TAREFAS A REALIZAR:
1. Liste os elementos que, segundo o título do texto sobre o Web Summit, marcaram a abertura do evento.
2. De acordo com o texto sobre o Web Summit, quantos participantes teve a edição de 2021?

TEXTO SELECIONADO:
# # #

Abertura do Web Summit é marcada por unicórnios, cripto, sustentabilidade, Ucrânia… e um susto
Por Renato Müller
A abertura do Web Summit 2022, no início da noite em Lisboa, foi um microcosmo do que deverão ser os próximos três dias – e um pouco mais também. Em uma Altice Arena lotada, o evento começou com a celebração do retorno à vida presencial (a edição 2021 foi “mais tímida”, com 40 mil participantes, e em 2020 ficamos no virtual mesmo), comemorou a maior delegação brasileira no evento e celebrou a presença de um número recorde de startups da Ucrânia – um sinal incrível de resiliência em meio à guerra.
Mas o evento por pouco não começou mal: um dos alto-falantes presos ao teto da Altice Arena se soltou e ficou, por vários minutos, se balançando preso por apenas um cabo de segurança. Um enorme susto.

# # #

LINHAS FORNECIDAS:
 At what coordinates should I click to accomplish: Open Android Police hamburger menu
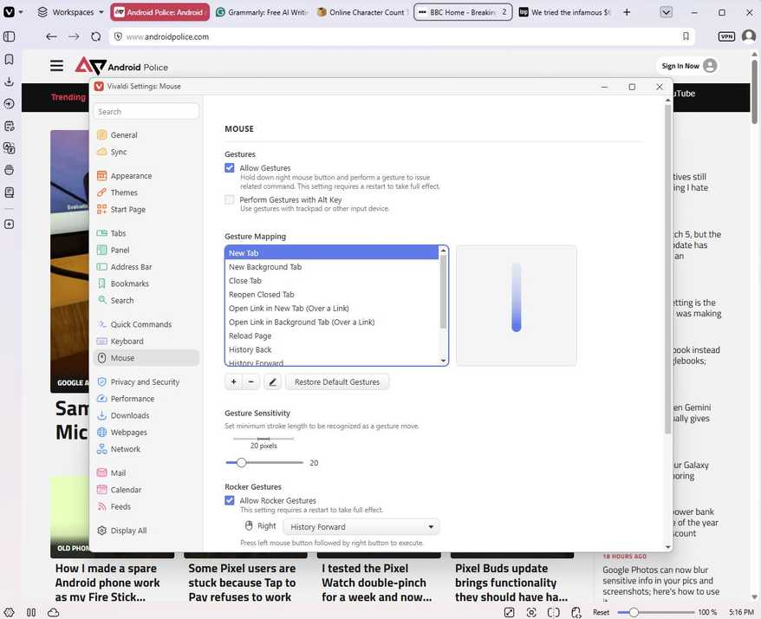pos(57,66)
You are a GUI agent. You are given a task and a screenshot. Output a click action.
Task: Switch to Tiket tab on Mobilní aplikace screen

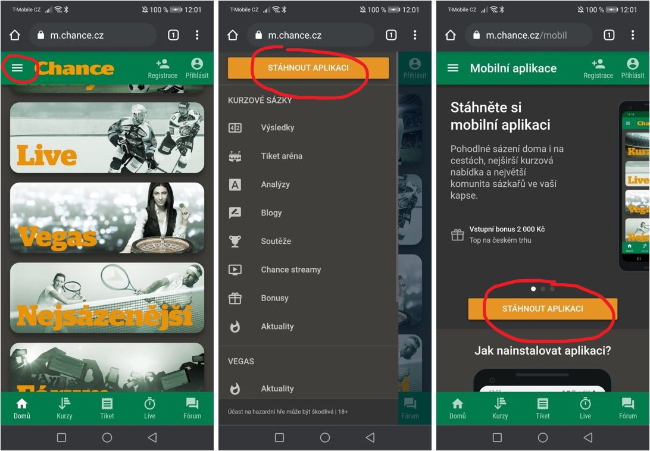[543, 408]
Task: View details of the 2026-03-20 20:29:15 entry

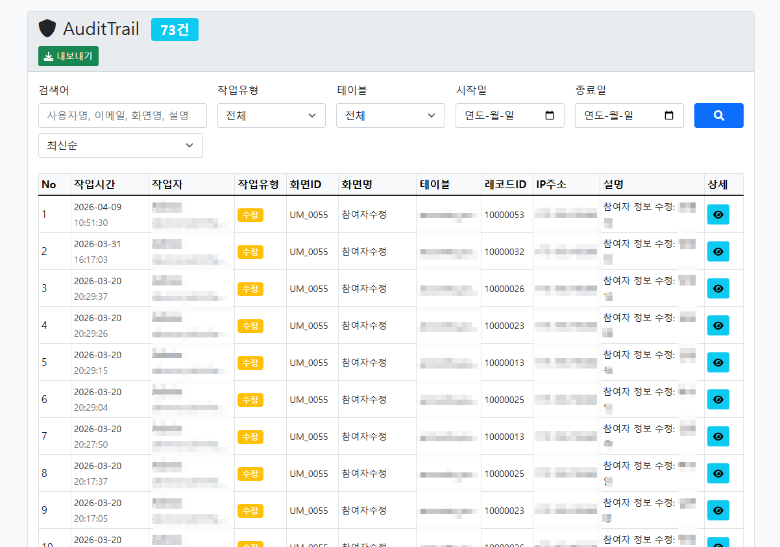Action: 718,362
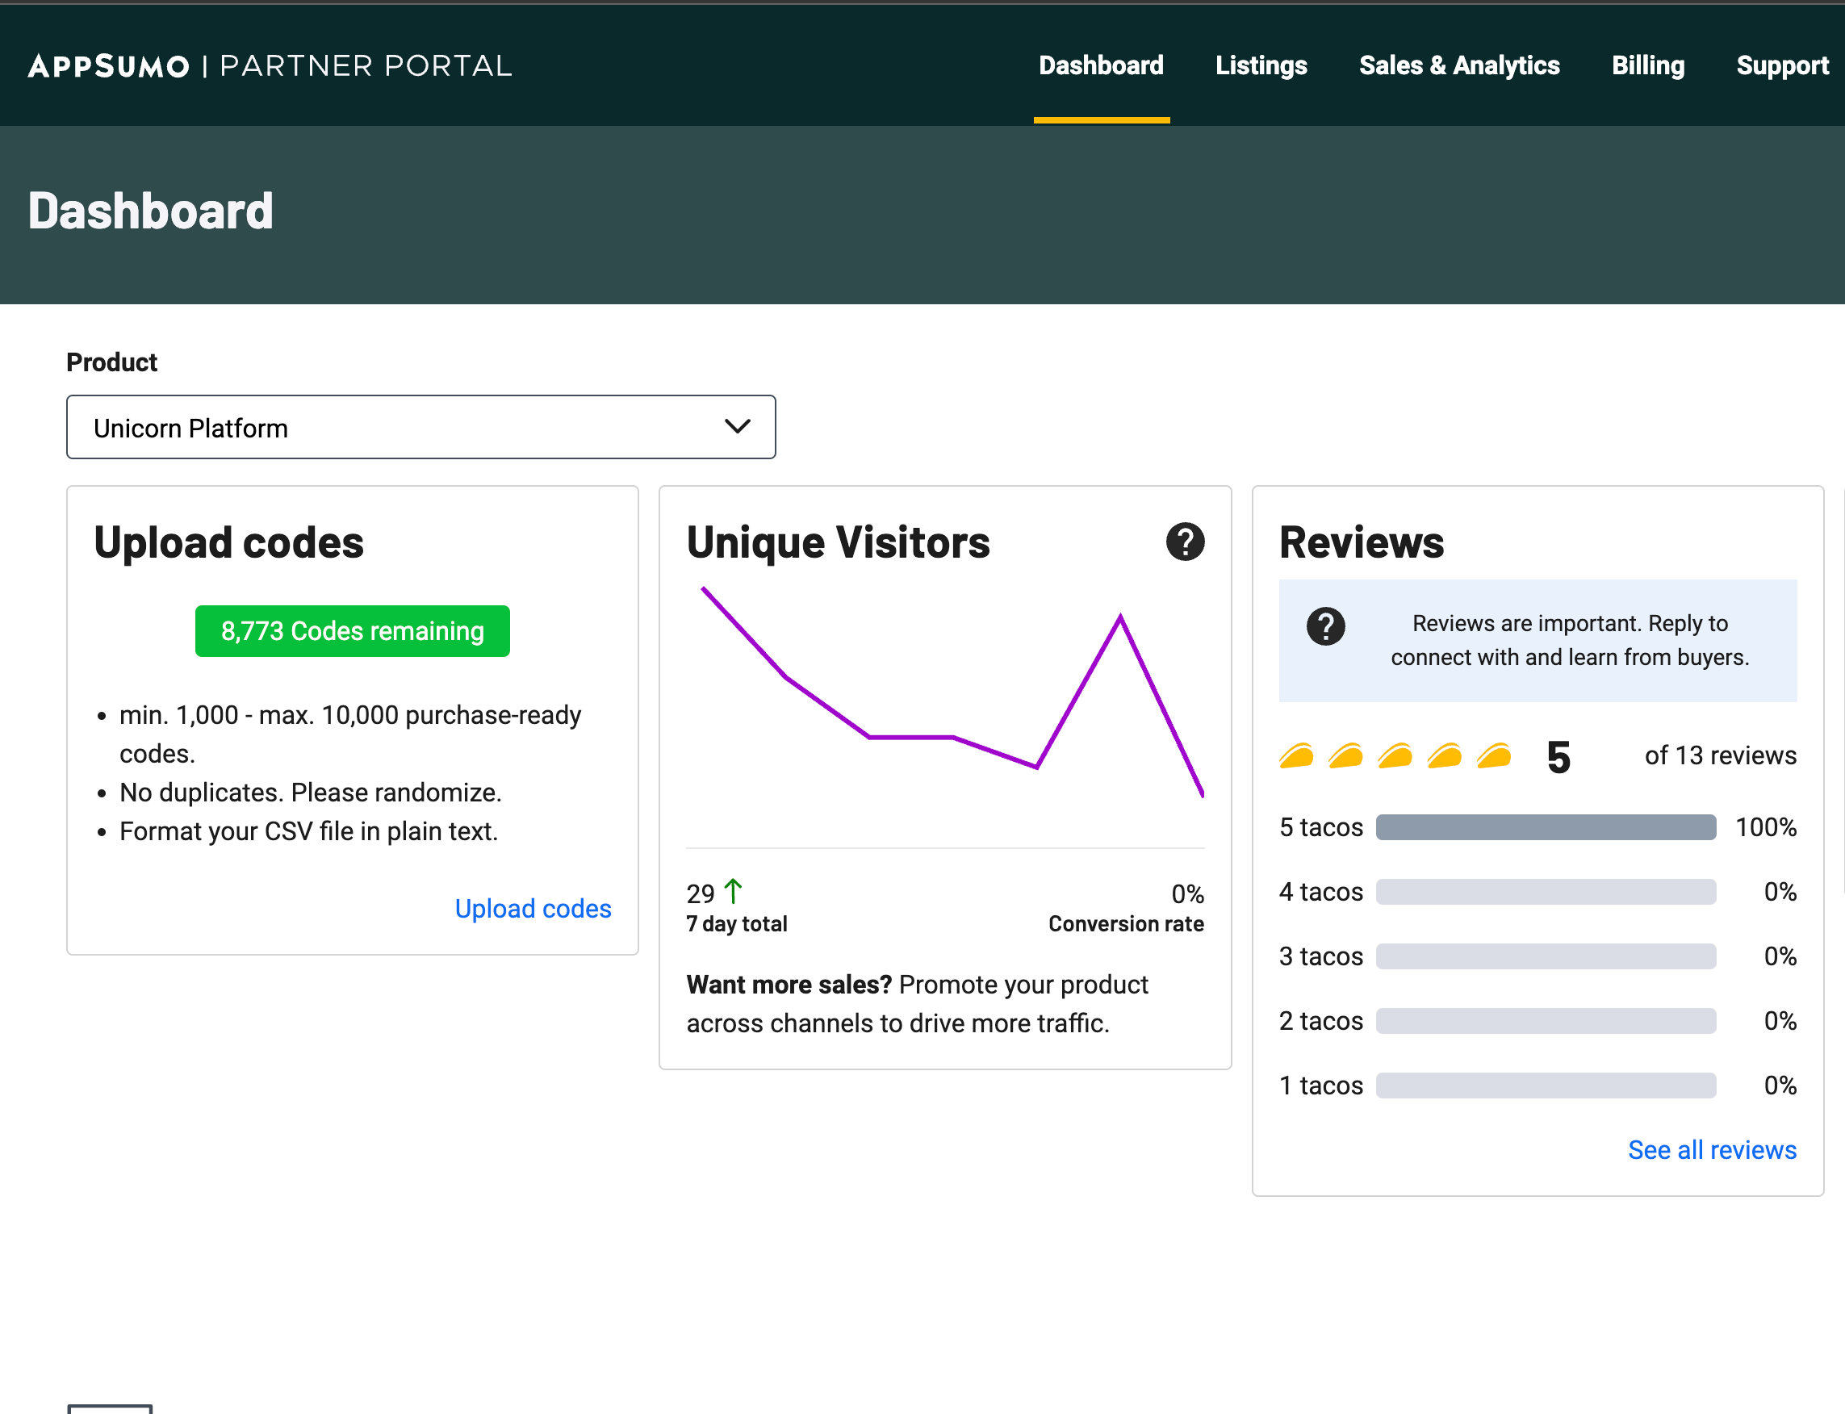Viewport: 1845px width, 1414px height.
Task: Click the Upload codes link
Action: [x=533, y=909]
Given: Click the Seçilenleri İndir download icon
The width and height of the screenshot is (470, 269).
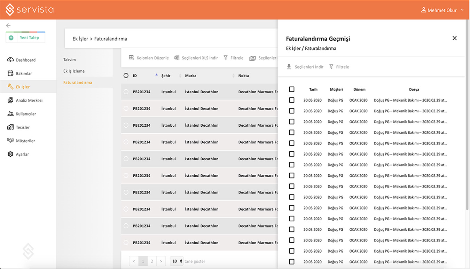Looking at the screenshot, I should [289, 67].
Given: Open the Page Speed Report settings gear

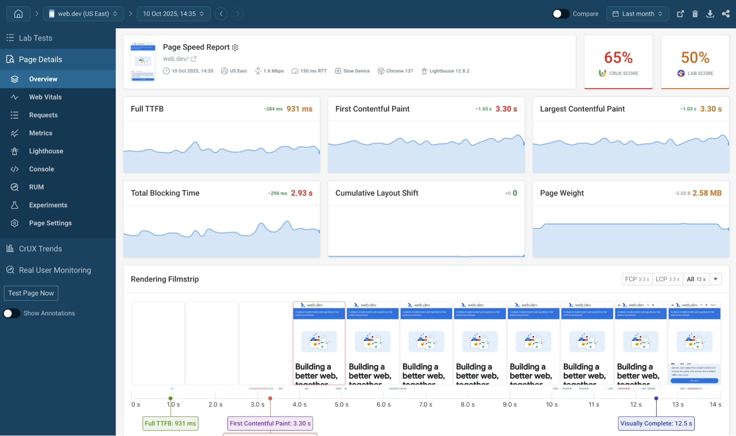Looking at the screenshot, I should [x=235, y=47].
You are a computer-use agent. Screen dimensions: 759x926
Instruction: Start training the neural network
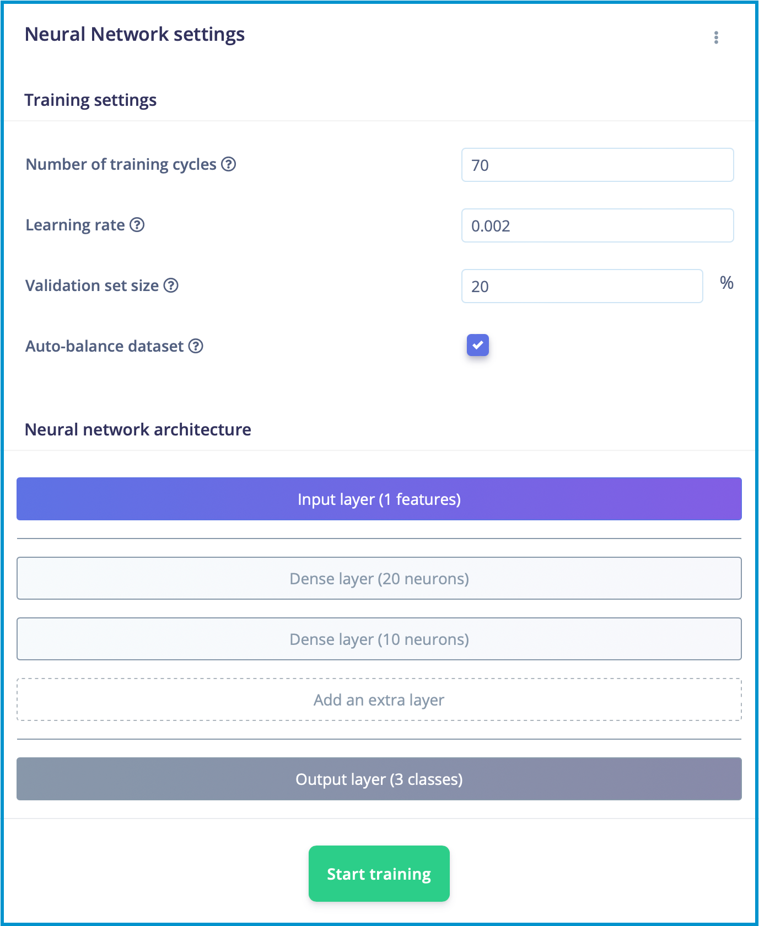(x=379, y=874)
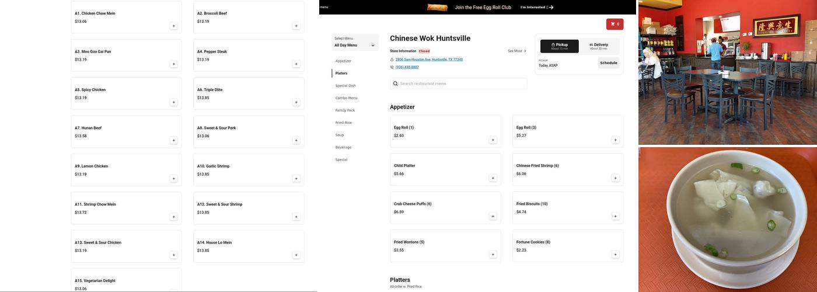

# # #

SOLUÇÕES DAS TAREFAS:
1. Unicórnios, cripto, sustentabilidade, Ucrânia e um susto.

2. 40 mil participantes.